_Short exercise_:
From the passage about the band Sponge Cola, reproduce word for word the part between "Sponge Cola's eponymous" and "drummer in 2009.", inclusive.

_Document section_:
* begin *

Sponge Cola's acoustic live cover of the Madonna classic "Crazy for You" gained popularity among fans and casual listeners after it became an Internet download favorite.

Right after finishing college, the quartet immediately dished out their second record, Transit, under Universal Records in 2006. The album found a more focused unit as proven by the strong radio singles like the anthemic "Bitiw", "Tuliro" and "Pasubali".

Sponge Cola also graced two of the most successful tribute records come out recently: The Eraserheads' Ultraelectromagneticjam where they did a cover of "Pare Ko" and the APO Hiking Society's two-volume disc Kami nAPO Muna ("Nakapagtataka") and Kami nAPO Muna Ulit ("Saan Na Nga Ba Ang Barkada").

Sponge Cola's eponymous third album under Universal Records was released on September 19, 2008 and launched on September 26 at Eastwood in Libis Quezon City.

Cantada's departure however was done gradually because he was still in the band's forthcoming videos and TV appearances meant to promote new records. Sponge Cola hired session drummers to fill in Cantada's slot during live gigs, until Tedmark Cruz was officially announced as the new drummer in 2009.

Solo
After leaving Sponge Cola for three years due to health problems, Cantada released his solo debut album entitled Heartbeat (all songs written by Cantada himself), distributed under Universal Records and co-produced by Yael Yuzon. The music video of his carrier single also titled "Heartbeat" was released in 2011.

* end *

_Raw data_:
* begin *

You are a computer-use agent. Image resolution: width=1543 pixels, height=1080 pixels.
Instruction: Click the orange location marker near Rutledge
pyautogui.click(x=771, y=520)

* end *

_Answer to this task_:
Sponge Cola's eponymous third album under Universal Records was released on September 19, 2008 and launched on September 26 at Eastwood in Libis Quezon City.

Cantada's departure however was done gradually because he was still in the band's forthcoming videos and TV appearances meant to promote new records. Sponge Cola hired session drummers to fill in Cantada's slot during live gigs, until Tedmark Cruz was officially announced as the new drummer in 2009.